Couples Therapy: Word Games

Jul 01, 2008 06:14

Therapy was a game for Andy. It wasn’t exactly a good mind set to go in with, but the problem was Andy generally thought of everything as a game. She took therapy seriously, but she also liked to play around every once and awhile. Her therapist was good though. He recognized that she wasn’t always completely serious about things. He tried to steer her back to serious topics and serious conversation, but the problem with Andy was she didn’t go anywhere she didn’t want to. He could push all he wanted, she wasn’t going until she made up her mind to go with him.

“Don’t you think it’s interesting?” He asked, looking at her from his high backed chair.

“I think a lot of things are interesting, doc.” She had her feet up on the couch again, though she had the courtesy to take off her shoes first. Her freshly painted toes wiggled occasionally, one trait she and Bobby shared, they rarely stayed still for long. “Piano, cooking, how Don Trump gets his hair like that, very interesting.”

“You have communications problem, and not just with me.”

Since he was determined to be serious, Andy looked over at him with an eyebrow raised, “What’s the punch line?”

“You complain how Bobby doesn’t talk to you, but I’m sure you don’t talk to him.”

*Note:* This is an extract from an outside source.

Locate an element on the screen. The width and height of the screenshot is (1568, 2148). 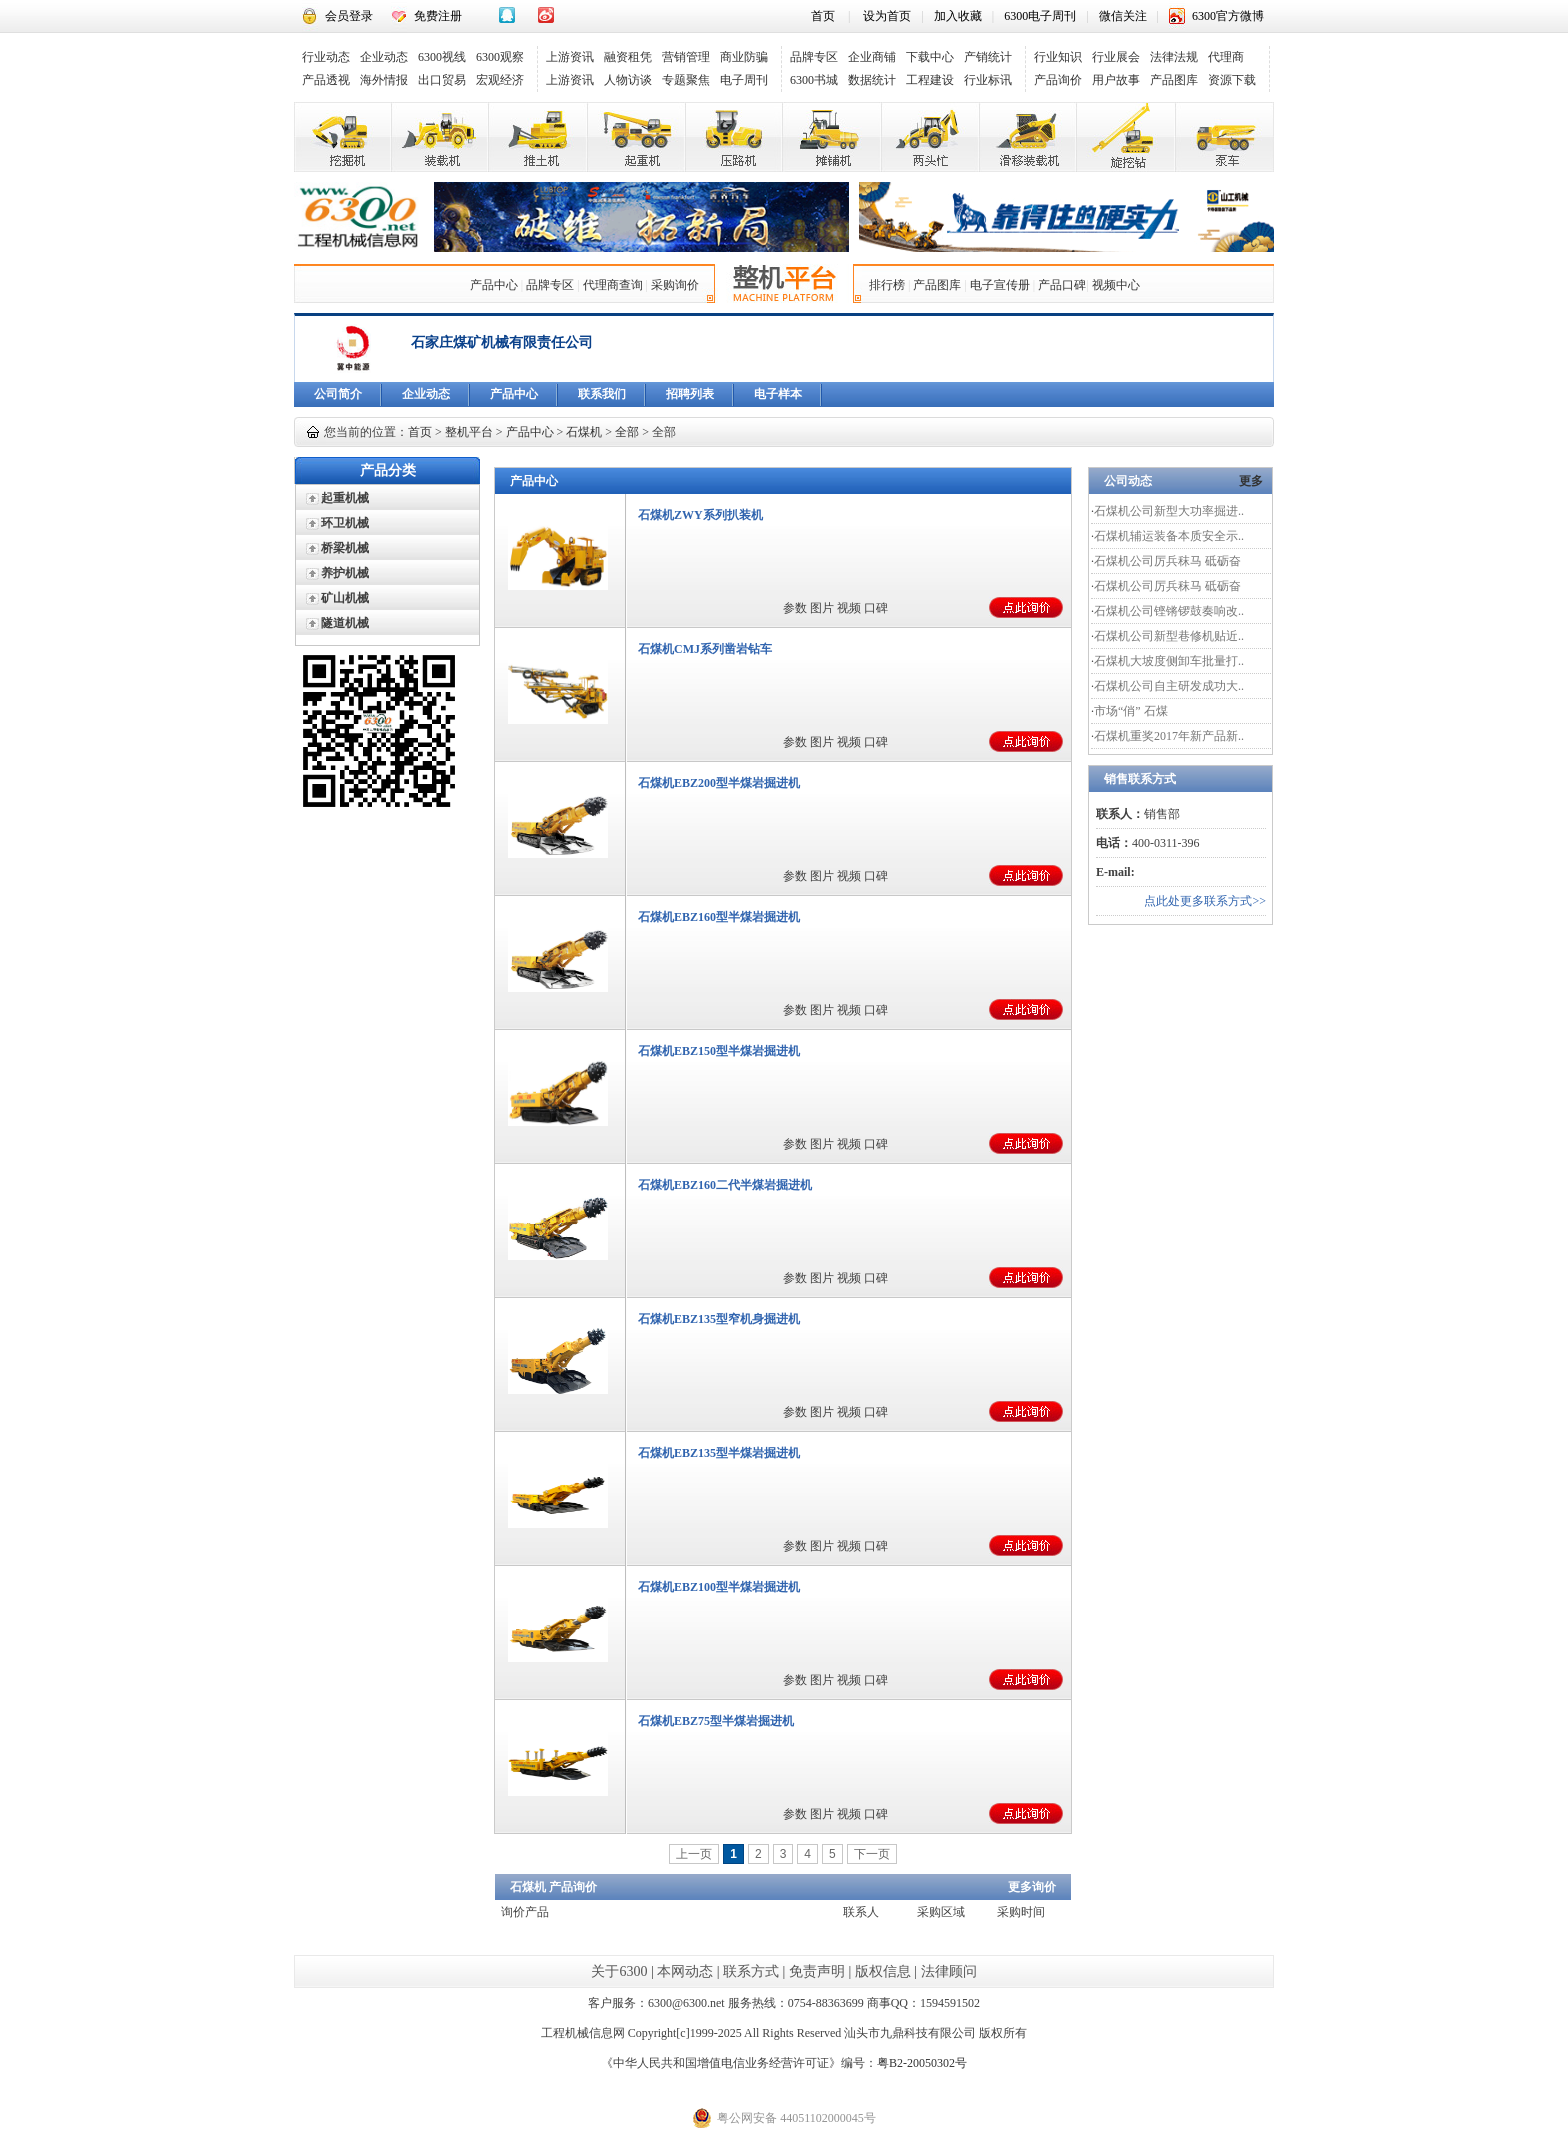
版权信息 is located at coordinates (883, 1971).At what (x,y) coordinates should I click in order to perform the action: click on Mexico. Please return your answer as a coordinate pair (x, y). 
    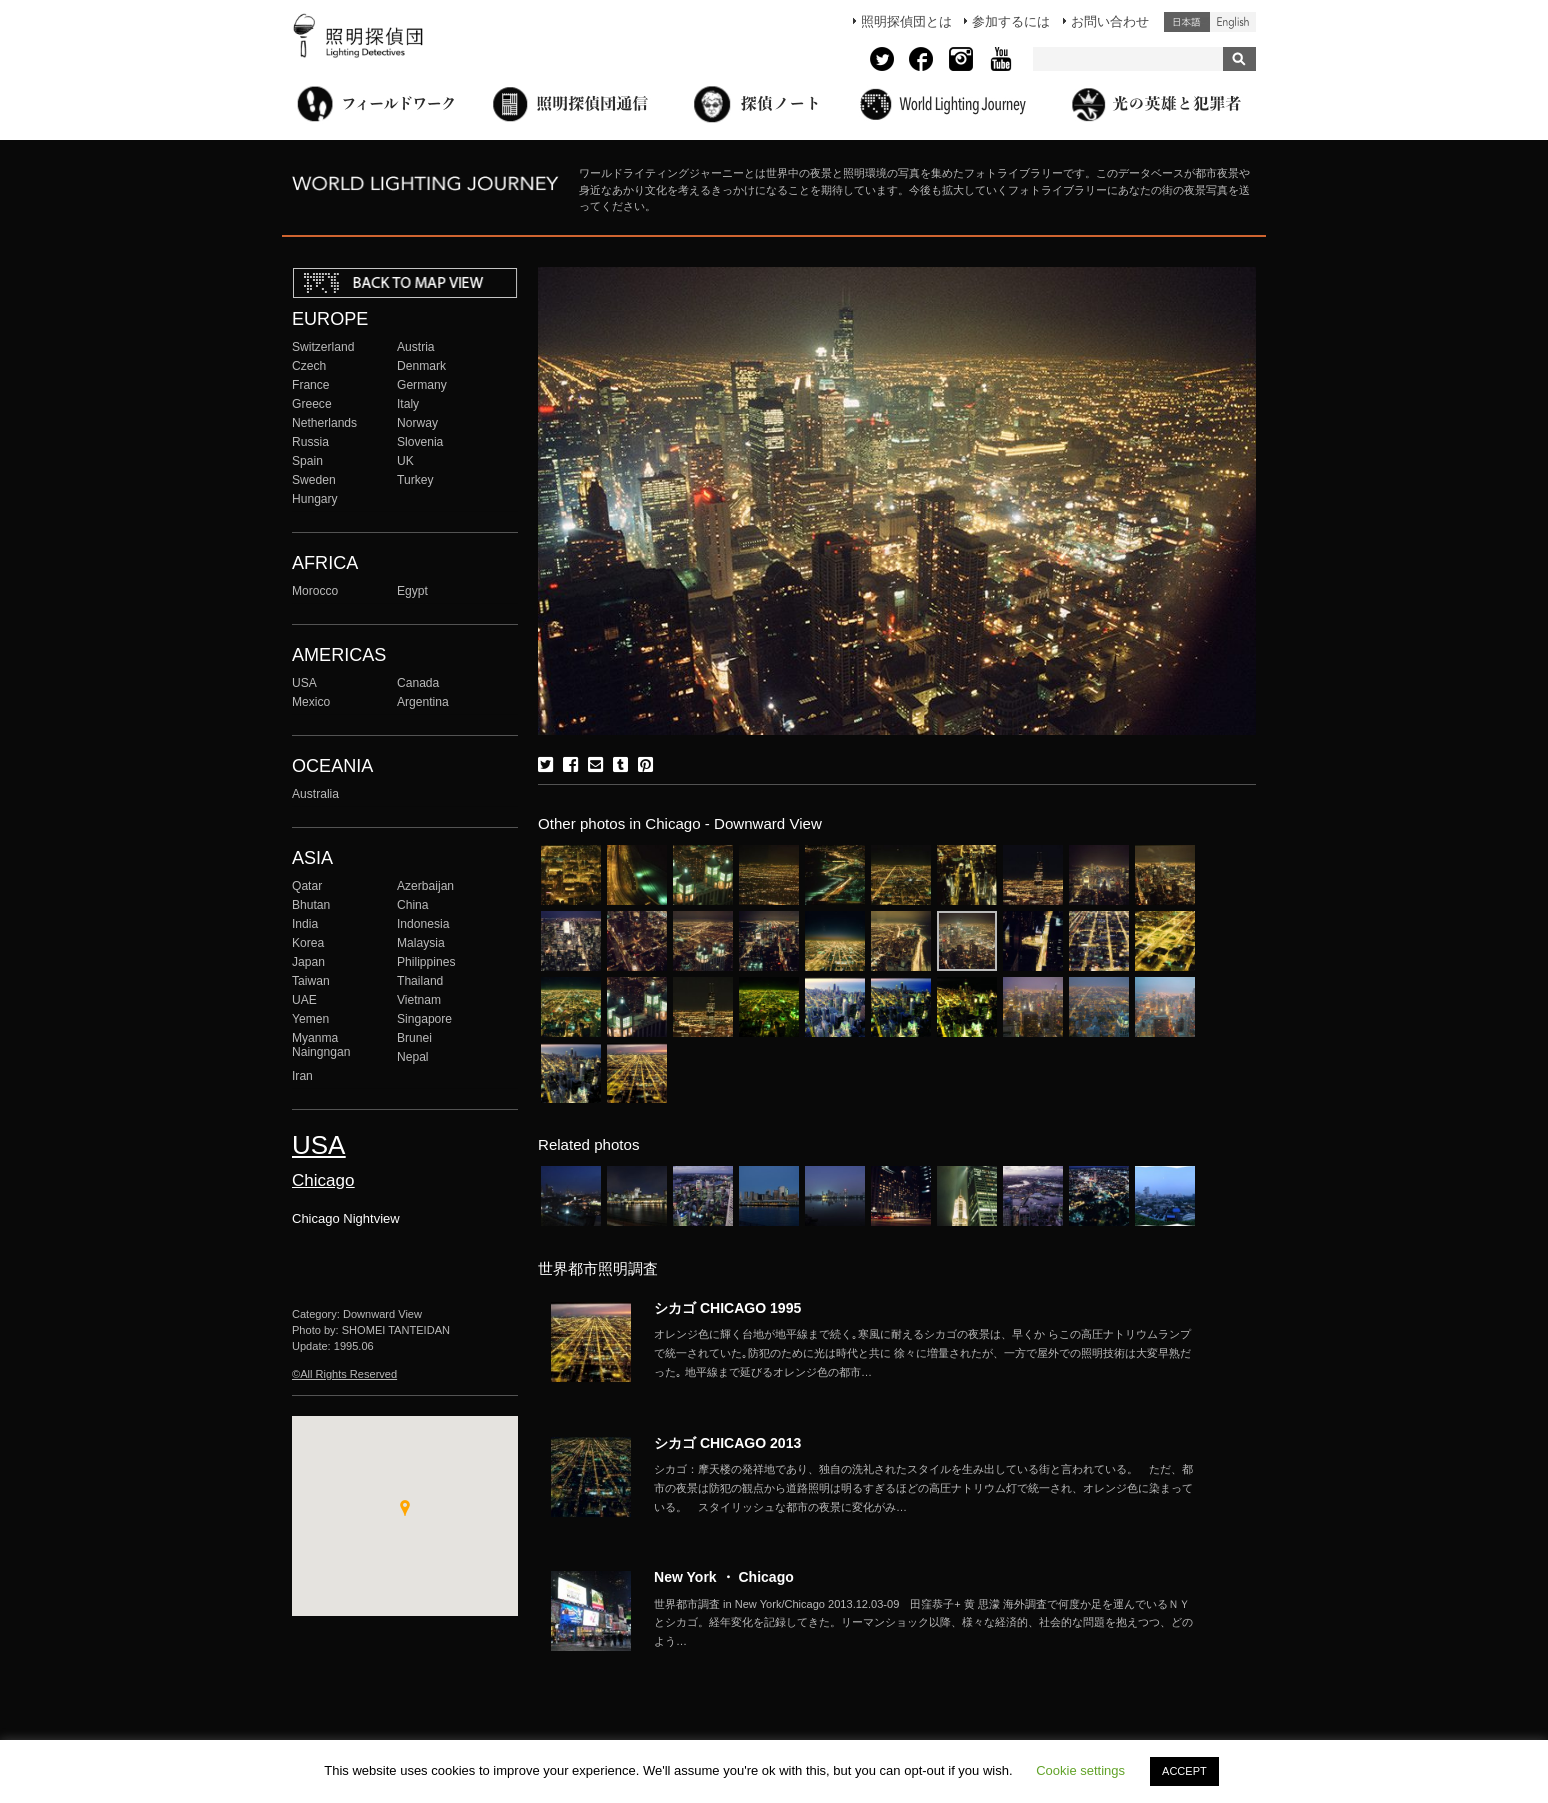
    Looking at the image, I should click on (311, 702).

“Jeeze, doc, you make it sound like I don’t talk to him at all.” Andy wiggled her toes, “There are just some things he doesn’t need to know.”

“And that’s not a communication issue?”

She rolled her eyes, “It’s a selective communication problem. I choose not to tell Bobby things.” And if her therapist thought he was going to hear the laundry list of things she was keeping from Bobby, he was wrong. She wanted something permanent, but Bobby wasn’t going to marry her, so she was stuck with a hovering engagement. Oh, and she was still convinced he was going to pack up and leave. Leaving was even complicated, because it could mean he walked out or it could mean he shot himself. Okay, so the department thought he was mentally stable enough to have a gun and badge, but he was only mentally stable because of pills. Pills that he had stopped taking more than once.

When she played her games, Andy always liked to have the winning hand. She was a gambler by choice, but she played with a stacked deck. This “game” with Bobby, however, was the stupidest bet she’d ever made but the prize, the pay off was too big. She wasn’t going to fold in this case, she was going to break.